Generates an estimate of possible storage savings that could be achieved by packing files with
Small Files Storage Efficiency.
Usage
The
isi_sfse_assess command scans a set of files and simulates the work that
Small Files Storage Efficiency would do. This command generates an estimate of disk space savings without moving any data. It does not require a license and does not require that
Small Files Storage Efficiency be enabled.
Use this tool before enabling
Small Files Storage Efficiency to see possible storage savings. Use the tool after some file packing has occurred to identify additional possible savings given the current state of the file system.
The assessment is based on calculating the blocks saved when small files are packed into containers at the same protection level. A file is categorized as small if its size is less than the value of the max_size option. The default is about 1MB.
Many of the options in the isi_sfse_assess command mirror options available during actual packing. These are system level control options (sysctl options) with preset default values. For packing to achieve the results predicted during assessment, you must use the same settings for packing and assessment.

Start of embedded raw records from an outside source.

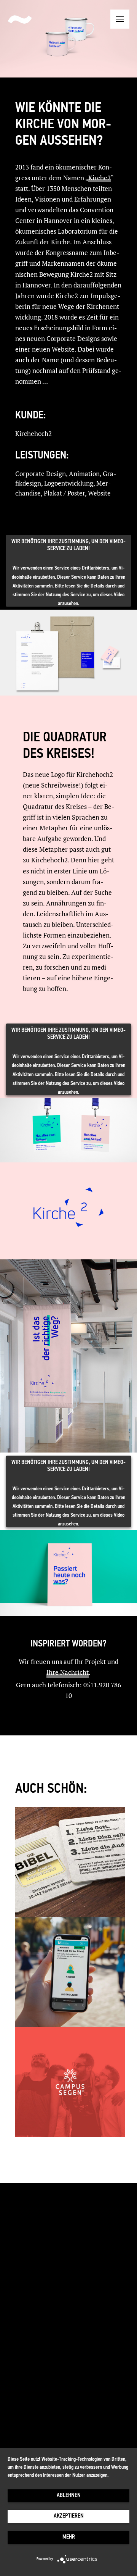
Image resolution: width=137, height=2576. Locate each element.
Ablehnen (69, 2496)
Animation (84, 473)
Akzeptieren (69, 2516)
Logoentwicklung (68, 483)
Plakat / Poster (64, 493)
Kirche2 (99, 177)
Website (99, 493)
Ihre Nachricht (67, 1672)
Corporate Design (40, 473)
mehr (68, 2537)
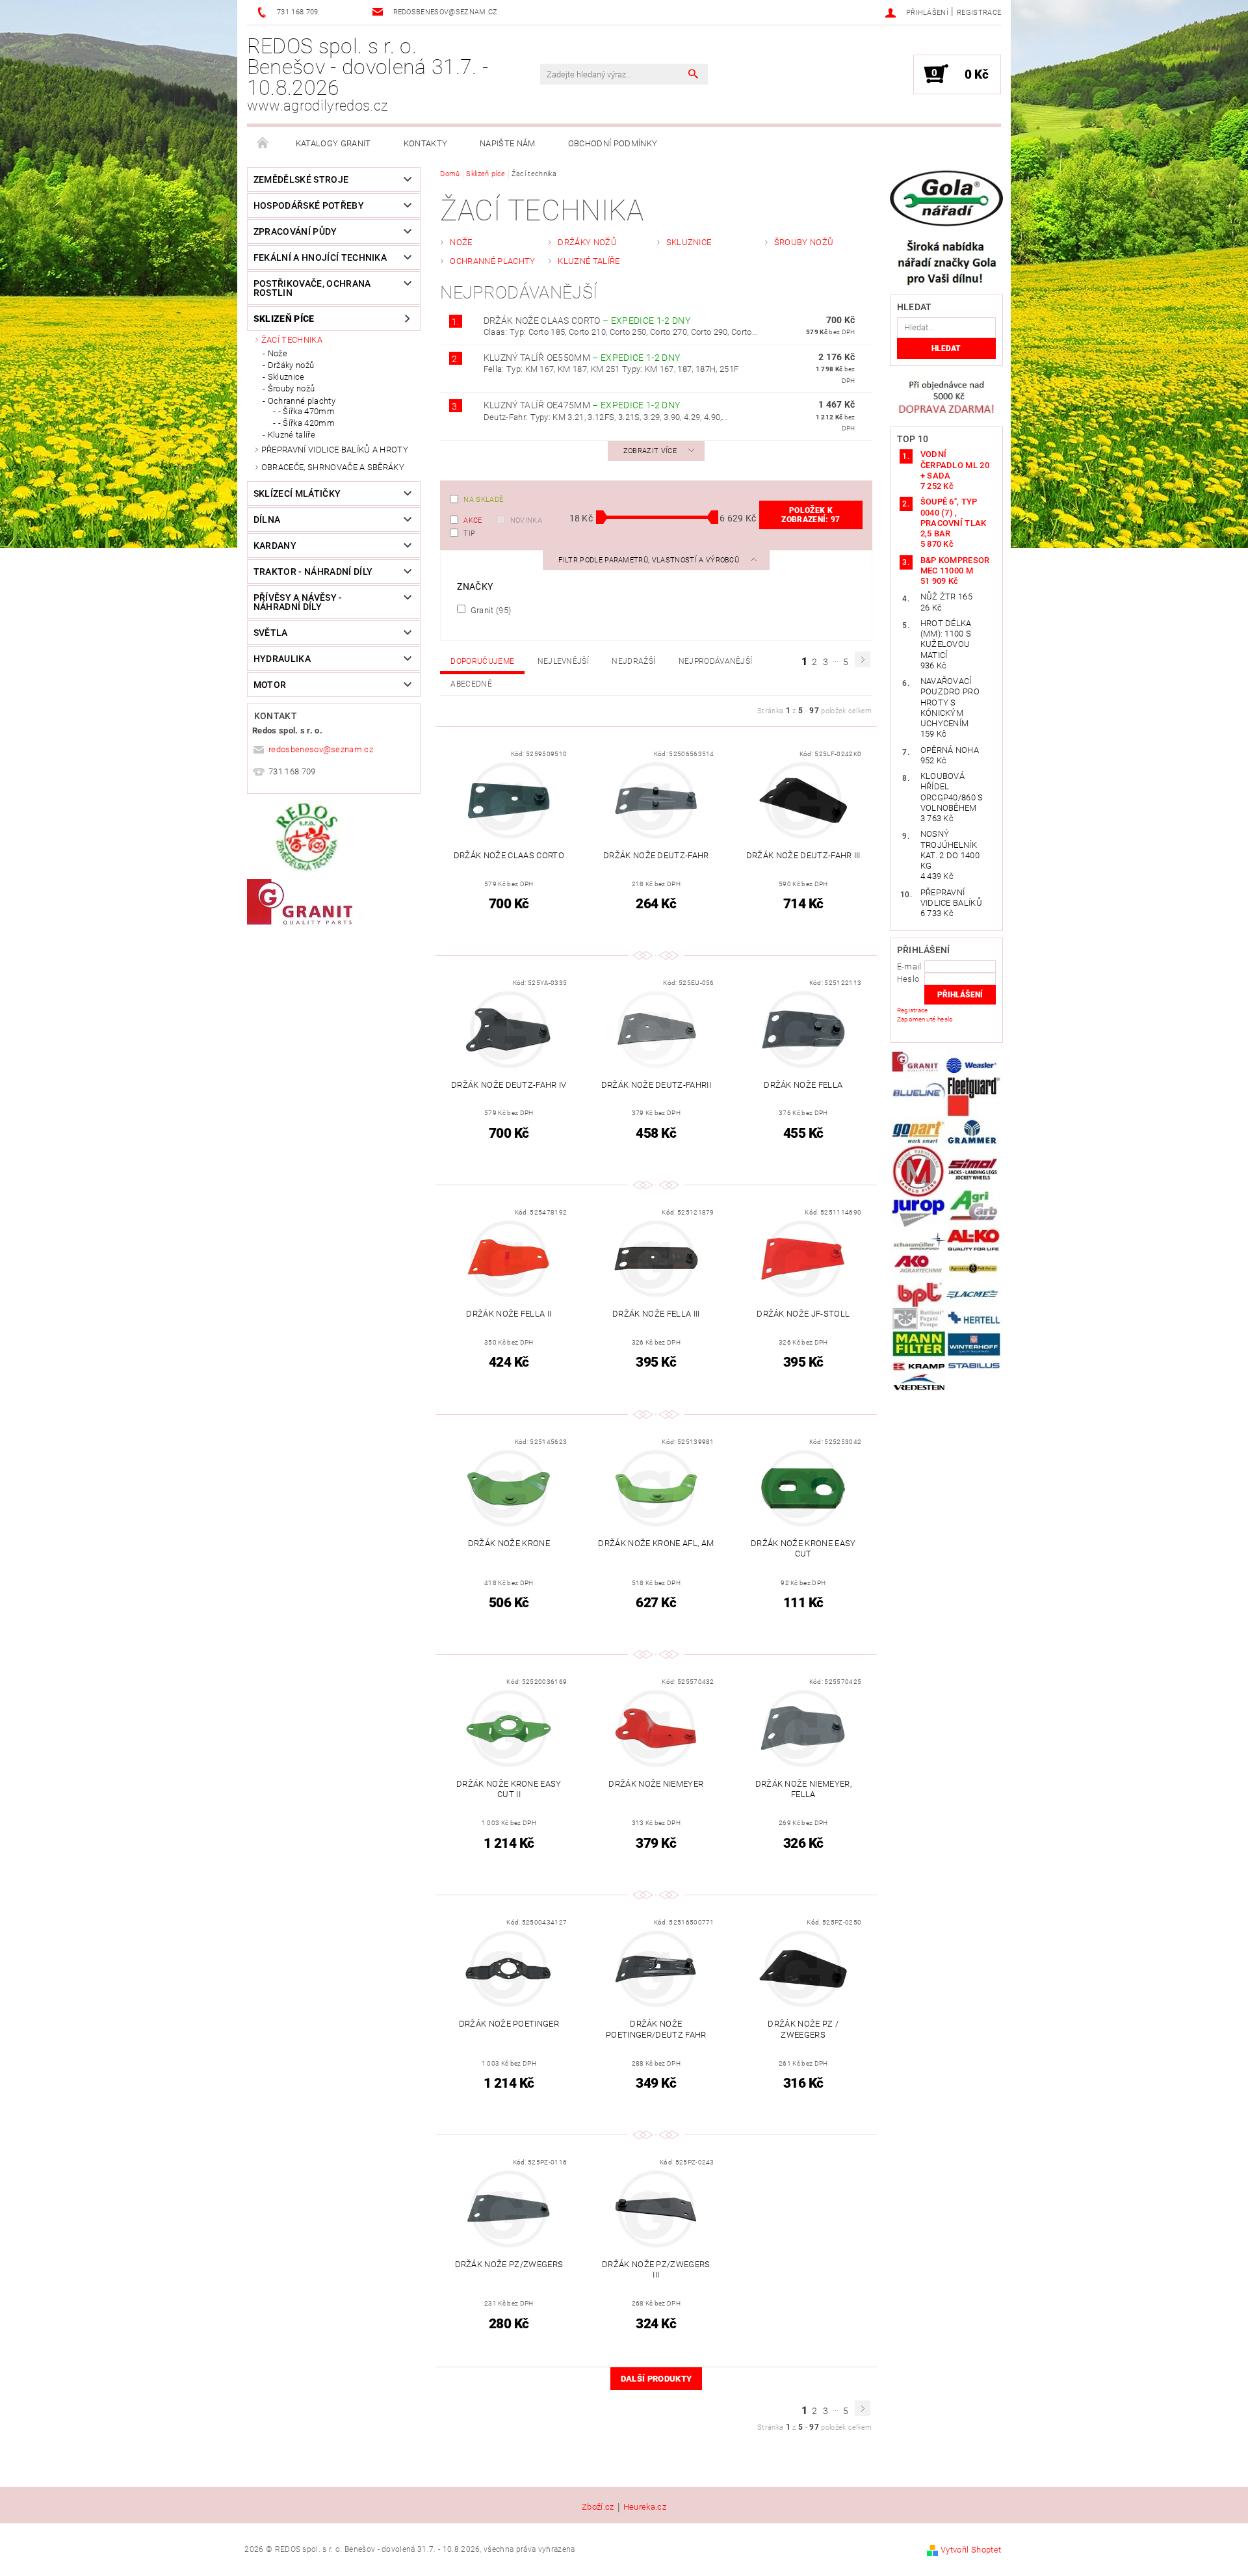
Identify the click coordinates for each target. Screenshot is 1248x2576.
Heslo (908, 979)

You can change the default settings for sysctl options used during packing with the isi_packing command.
You can change the default settings for sysctl options used during assessment with this isi_sfse_assess command.
The assessment skips the following types of files.
Non-regular files (not recorded).
Unlinked files (not recorded).
ADS files, if ads_enabled is false.
Stubbed (CloudPools) files.
Empty files (not recorded).
Zero-sized files, where all blocks have no physical content, such as shadow references, ditto, etc.
Oversized files, where the file size is greater than the max_size value.
Mirror protected files, if mirror_containers_enabled is false.
Clone/deduped files, if avoid_bsin is true.
The command reports progress as it runs by displaying the following information:
% complete.
Estimated possible space savings on the files scanned so far. This number should continually increases as the program progresses.
Estimated time remaining.
You can temporarily interrupt processing at any time using CTRL-C. The command saves its progress, allowing you to restart processing at a later time. Use the
--resume (or
-r) option to restart the processing. For details, see
Example: Stop and restart processing below.
Syntax
Usage:
isi_sfse_assess <assess-mode> [process options] [sysctl options]
Assess Modes:
-a | --all : assess all files on OneFS
-p <path> | --path=<path> : assess <path> and sub-dirs
-r | --resume : resume previous assessment
Process Options:
-q | --quick : slow mode (better accuracy)
-f <fails> | --max-fails=<fails> : max failures before aborting (default: 1000)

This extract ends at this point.